Software testing tool

ECLAIR is a commercial static code analysis tool developed by BUGSENG for automatic analysis, verification, testing and transformation of C and C++ programs.

== Capabilities ==

ECLAIR is a complete re-engineering of a series of prototypes developed at the Applied Formal Methods Laboratory of the University of Parma. It uses formal methods-based static code analysis techniques such as abstract interpretation and model checking combined with constraint satisfaction techniques to detect or prove the absence of certain run time errors in source code, and provides support for program analysis and verification, program test generation and program transformation.

Concerning program analysis and verification, ECLAIR can statically detect or proof the absence of run-time anomalies as well as automatically check for conformance with respect to several coding standards, such as MISRA C, MISRA C++, CERT C Secure Coding Standard, CERT C++ Secure Coding Standard, High-Integrity C++, NASA/JPL C, ESA/BSSC C/C++, JSF C++, EC--, Netrino Embedded C, The Power of Ten (C), Industrial Strength C++.

◆ **DATA SUPPLIED**
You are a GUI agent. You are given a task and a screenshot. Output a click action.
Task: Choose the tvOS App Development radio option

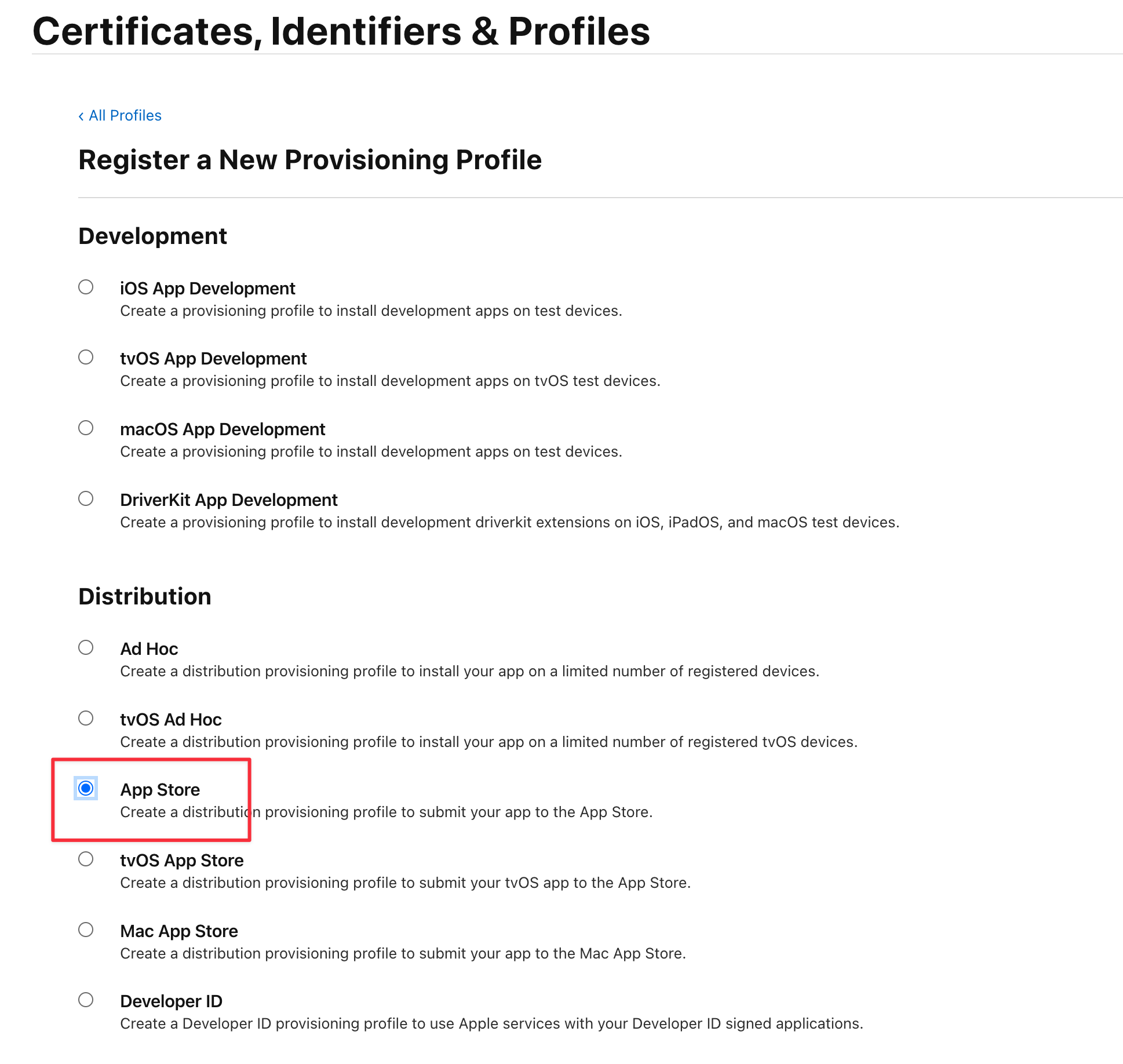tap(86, 357)
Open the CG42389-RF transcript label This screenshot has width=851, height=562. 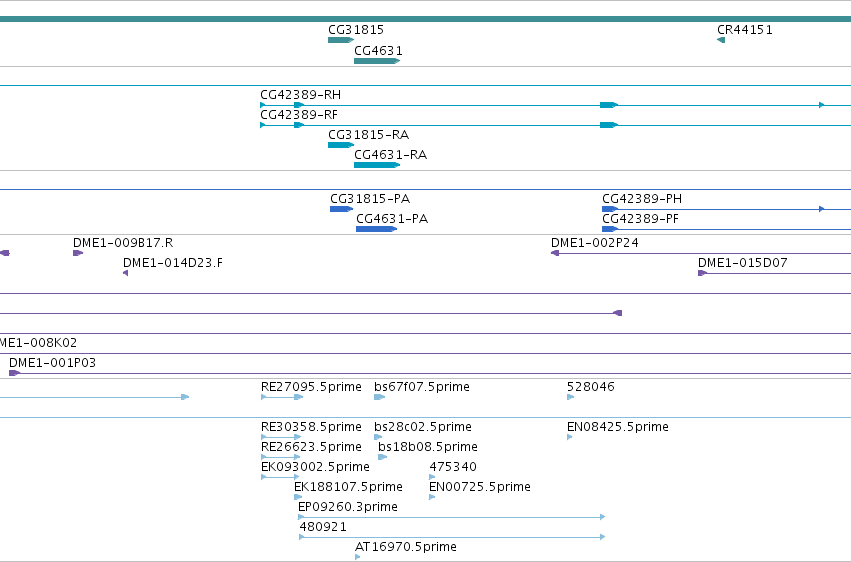pyautogui.click(x=299, y=115)
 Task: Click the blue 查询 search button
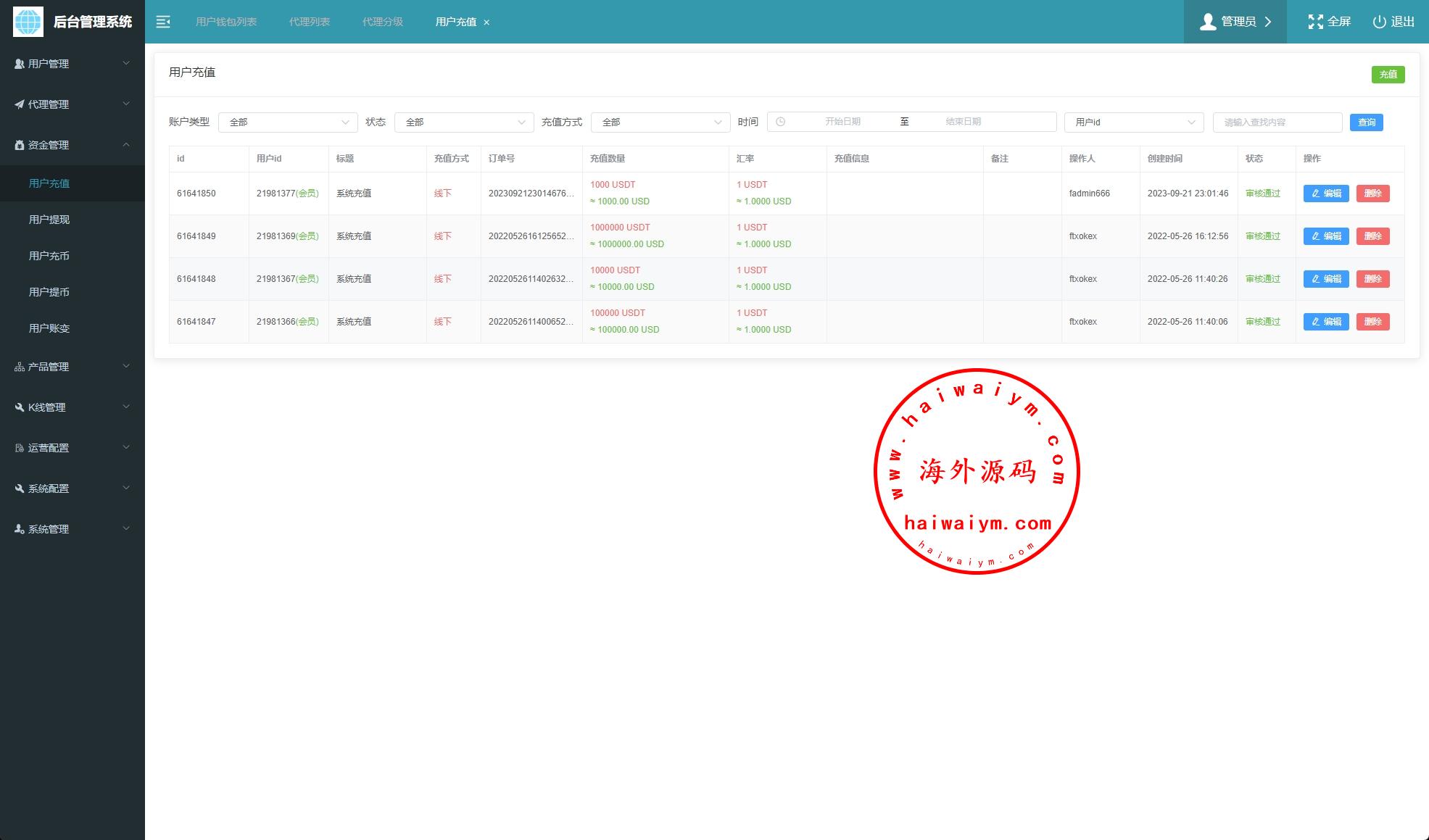pyautogui.click(x=1366, y=122)
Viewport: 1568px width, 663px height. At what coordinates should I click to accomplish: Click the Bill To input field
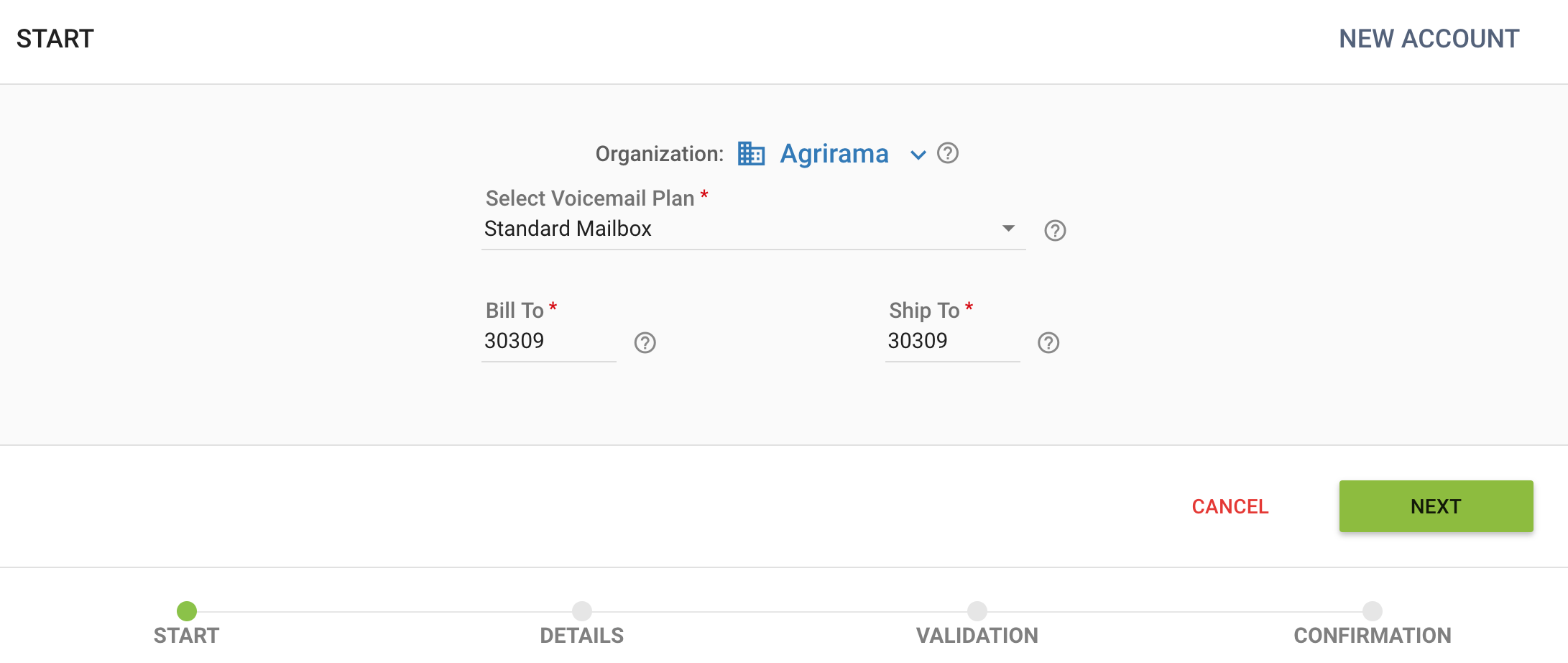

◆ **GIVEN INSTRUCTION 1**
According to the ECLAIR passage, where were the prototypes that ECLAIR re-engineers developed?
◆ **GIVEN INSTRUCTION 2**
Translate this sentence from the ECLAIR passage into Spanish: "ECLAIR is a commercial static code analysis tool developed by BUGSENG for automatic analysis, verification, testing and transformation of C and C++ programs."
◆ **GIVEN INSTRUCTION 3**
Carry on the article about the ECLAIR analysis tool, picking up after its final sentence.

◆ **FINAL RESULT 1**
At the Applied Formal Methods Laboratory of the University of Parma.

◆ **FINAL RESULT 2**
ECLAIR es una herramienta comercial de análisis estático de código desarrollada por BUGSENG para el análisis, la verificación, las pruebas y la transformación automáticos de programas en C y C++.

◆ **FINAL RESULT 3**
For program testing, ECLAIR can automatically synthesize sets of unit test inputs that reach a user-specified coverage criterion, warning the user when, due to infeasible conditions in the program, this coverage cannot be attained.

Regarding program transformation, ECLAIR can be used to perform complex program transformations: these are specified by syntactic and semantics-based criteria; the program regions in the source that match these criteria can be optionally replaced by a parametrized substitution.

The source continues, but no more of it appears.